Over and over, he enters the furrow.
AFTER TRAKL
October night, the sun going down,
Evening with its brown and blue
(Music from another room),
Evening with its blue and brown.
October night, the sun going down.
ENVY OF OTHER PEOPLE’S POEMS
In one version of the legend the sirens couldn’t sing.
It was only a sailor’s story that they could.
So Odysseus, lashed to the mast, was harrowed
By a music that he didn’t hear—plungings of sea,
Wind-sheer, the off-shore hunger of the birds—
And the mute women gathering kelp for garden mulch,
Seeing him strain against the cordage, seeing
The awful longing in his eyes, are changed forever
On their rocky waste of island by their imagination
Of his imagination of the song they didn’t sing.
A SUPPLE WREATH OF MYRTLE
Poor Nietzsche in Turin, eating sausage his mother
Mails to him from Basel. A rented room,
A small square window framing August clouds
Above the mountain. Brooding on the form
Of things: the dangling spur
Of an Alpine columbine, winter-tortured trunks
Of cedar in the summer sun, the warp in the aspen’s trunk
Where it torqued up through the snowpack.
“Everywhere the wasteland grows; woe
To him whose wasteland is within.”
Dying of syphilis. Trimming a luxuriant mustache.
In love with the opera of Bizet.
FUTURES IN LILACS
“Tender little Buddha,” she said
Of my least Buddha-like member.
She was probably quoting Allen Ginsberg,
Who was probably paraphrasing Walt Whitman.

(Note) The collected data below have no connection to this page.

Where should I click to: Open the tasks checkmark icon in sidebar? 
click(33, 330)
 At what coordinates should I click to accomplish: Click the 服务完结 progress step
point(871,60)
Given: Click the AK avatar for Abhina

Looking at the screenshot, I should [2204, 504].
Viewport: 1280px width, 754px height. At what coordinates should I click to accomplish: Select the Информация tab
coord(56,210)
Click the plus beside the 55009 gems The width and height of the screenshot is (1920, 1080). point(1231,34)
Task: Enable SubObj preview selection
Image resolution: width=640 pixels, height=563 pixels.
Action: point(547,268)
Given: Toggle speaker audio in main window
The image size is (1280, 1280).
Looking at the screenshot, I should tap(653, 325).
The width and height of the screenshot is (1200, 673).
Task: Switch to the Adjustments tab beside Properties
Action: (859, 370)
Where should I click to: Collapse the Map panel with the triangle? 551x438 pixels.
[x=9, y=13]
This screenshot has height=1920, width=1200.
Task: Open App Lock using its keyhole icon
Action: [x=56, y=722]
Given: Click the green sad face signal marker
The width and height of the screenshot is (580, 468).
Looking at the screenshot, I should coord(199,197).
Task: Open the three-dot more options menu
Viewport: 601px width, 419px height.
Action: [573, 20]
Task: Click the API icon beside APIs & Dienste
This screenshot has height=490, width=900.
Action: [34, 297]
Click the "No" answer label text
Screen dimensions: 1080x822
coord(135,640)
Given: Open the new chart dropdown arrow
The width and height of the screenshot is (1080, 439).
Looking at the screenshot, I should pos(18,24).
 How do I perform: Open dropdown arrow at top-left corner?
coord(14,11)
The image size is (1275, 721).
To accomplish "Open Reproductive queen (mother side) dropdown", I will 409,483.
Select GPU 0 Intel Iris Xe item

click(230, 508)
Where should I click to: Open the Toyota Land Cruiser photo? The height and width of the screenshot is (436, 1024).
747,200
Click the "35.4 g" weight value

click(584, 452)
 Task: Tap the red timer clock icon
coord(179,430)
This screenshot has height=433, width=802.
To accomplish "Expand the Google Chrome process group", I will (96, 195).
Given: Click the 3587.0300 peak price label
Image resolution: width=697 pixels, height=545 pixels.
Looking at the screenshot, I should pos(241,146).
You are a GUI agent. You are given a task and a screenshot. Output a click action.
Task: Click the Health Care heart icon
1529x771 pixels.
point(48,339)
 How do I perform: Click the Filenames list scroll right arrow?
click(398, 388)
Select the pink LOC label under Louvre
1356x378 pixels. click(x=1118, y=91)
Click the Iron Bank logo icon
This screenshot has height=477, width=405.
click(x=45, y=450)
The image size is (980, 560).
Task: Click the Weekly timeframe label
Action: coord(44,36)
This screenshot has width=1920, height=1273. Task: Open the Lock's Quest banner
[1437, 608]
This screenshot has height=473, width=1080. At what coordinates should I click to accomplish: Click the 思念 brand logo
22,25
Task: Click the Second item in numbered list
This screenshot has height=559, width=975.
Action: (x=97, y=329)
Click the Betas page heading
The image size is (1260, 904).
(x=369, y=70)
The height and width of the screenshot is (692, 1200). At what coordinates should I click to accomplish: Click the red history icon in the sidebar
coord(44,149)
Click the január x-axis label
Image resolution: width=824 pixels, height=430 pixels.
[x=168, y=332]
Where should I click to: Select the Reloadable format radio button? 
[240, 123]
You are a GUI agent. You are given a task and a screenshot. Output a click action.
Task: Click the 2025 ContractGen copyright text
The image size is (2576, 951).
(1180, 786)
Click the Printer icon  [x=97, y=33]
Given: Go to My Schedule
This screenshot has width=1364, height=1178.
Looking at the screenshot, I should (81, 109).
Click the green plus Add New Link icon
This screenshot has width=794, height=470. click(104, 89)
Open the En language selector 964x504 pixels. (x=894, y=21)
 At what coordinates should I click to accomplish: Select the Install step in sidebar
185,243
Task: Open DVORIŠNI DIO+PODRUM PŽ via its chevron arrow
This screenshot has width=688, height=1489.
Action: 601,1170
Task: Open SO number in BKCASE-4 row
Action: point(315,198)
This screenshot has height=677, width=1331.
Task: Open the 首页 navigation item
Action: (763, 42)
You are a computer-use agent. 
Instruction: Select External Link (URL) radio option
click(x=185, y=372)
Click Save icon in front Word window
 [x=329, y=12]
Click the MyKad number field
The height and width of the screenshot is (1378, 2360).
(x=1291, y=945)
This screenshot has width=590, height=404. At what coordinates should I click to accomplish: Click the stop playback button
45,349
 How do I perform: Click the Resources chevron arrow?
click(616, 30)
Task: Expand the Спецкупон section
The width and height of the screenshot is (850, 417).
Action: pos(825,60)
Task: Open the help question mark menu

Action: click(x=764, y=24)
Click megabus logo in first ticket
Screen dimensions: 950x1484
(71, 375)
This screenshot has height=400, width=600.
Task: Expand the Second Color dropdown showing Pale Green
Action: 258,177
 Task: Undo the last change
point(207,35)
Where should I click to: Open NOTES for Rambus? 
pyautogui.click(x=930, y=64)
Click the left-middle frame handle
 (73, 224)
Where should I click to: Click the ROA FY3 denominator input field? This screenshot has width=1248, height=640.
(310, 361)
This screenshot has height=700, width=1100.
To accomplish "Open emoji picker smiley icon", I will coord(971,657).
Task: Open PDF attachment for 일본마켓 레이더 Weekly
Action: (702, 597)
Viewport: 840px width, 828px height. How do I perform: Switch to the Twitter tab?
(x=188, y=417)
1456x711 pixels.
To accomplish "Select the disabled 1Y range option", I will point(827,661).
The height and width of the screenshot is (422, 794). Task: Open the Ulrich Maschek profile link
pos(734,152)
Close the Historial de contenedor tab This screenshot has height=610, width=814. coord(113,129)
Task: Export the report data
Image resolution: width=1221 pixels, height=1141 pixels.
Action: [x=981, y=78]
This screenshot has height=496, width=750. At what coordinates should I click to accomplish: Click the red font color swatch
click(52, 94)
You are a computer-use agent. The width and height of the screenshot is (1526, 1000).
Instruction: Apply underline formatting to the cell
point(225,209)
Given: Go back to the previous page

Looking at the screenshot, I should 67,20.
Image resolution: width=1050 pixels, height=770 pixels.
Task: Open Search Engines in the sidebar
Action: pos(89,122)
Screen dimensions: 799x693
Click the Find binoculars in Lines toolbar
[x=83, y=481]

After the Civil War, after the death of Lincoln,
That was a good time to own railroad stocks,
But Whitman was in the Library of Congress,
Researching alternative Americas,
Reading up on the curiosities of Hindoo philosophy,
Studying the etchings of stone carvings
Of strange couplings in a book.
She was taking off a blouse,
Almost transparent, the color of a silky tangerine.
From Capitol Hill Walt Whitman must have been able to see
Willows gathering the river haze
In the cooling and still-humid twilight.
He was in love with a trolley conductor
In the summer of—what was it?—1867? 1868?
THREE DAWN SONGS IN SUMMER
1.
The first long shadows in the fields
Are like mortal difficulty.
The first birdsong is not like that at all.
2.
The light in summer is very young and wholly unsupervised.
No one has made it sit down to breakfast.
It’s the first one up, the first one out.
3.
Because he has opened his eyes, he must be light
And she, sleeping beside him, must be the visible,
One ringlet of hair curled about her ear.
Into which he whispers, “Wake up!”
“Wake up!” he whispers.
THE DISTRIBUTION OF HAPPINESS
Bedcovers thrown back,
Tangled sheets,
Lustrous in moonlight.
Image of delight,
or longing,
or torment,
Depending on who’s
Doing the imagining.
(I know: you are the one
Pierced through, I’m the one
Bent low beside you, trying
To peer into your eyes.)
ETYMOLOGY
Her body by the fire
Mimicked the light-conferring midnights
of philosophy.
Suppose they are dead now.
Isn’t “dead now” an odd expression?
The sound of the owls outside
And the wind soughing in the trees
Catches in their ears, is sent out
In scouting parties of sensation down their spines.
If you say it became language or it was nothing,
Who touched whom?
In what hurtle of starlight?
Poor language, poor theory
of language. The shards of skull
In the Egyptian museum looked like maps of the wind-eroded
Canyon labyrinths from which,
Standing on the verge
In the yellow of a dwindling fall, you hear
Echo and reecho the cries of terns
Fishing the worked silver of a rapids.
And what to say of her wetness? The Anglo-Saxons
Had a name for it. They called it silm.
They were navigators. It was also
Their word for the look of moonlight on the sea.
THE PROBLEM OF DESCRIBING COLOR
If I said—remembering in summer,
The cardinal’s sudden smudge of red
In the bare gray winter woods—
If I said, red ribbon on the cocked straw hat
of the girl with pooched-out lips
Dangling a wiry lapdog
In the painting by Renoir—
If I said fire, if I said blood welling fro...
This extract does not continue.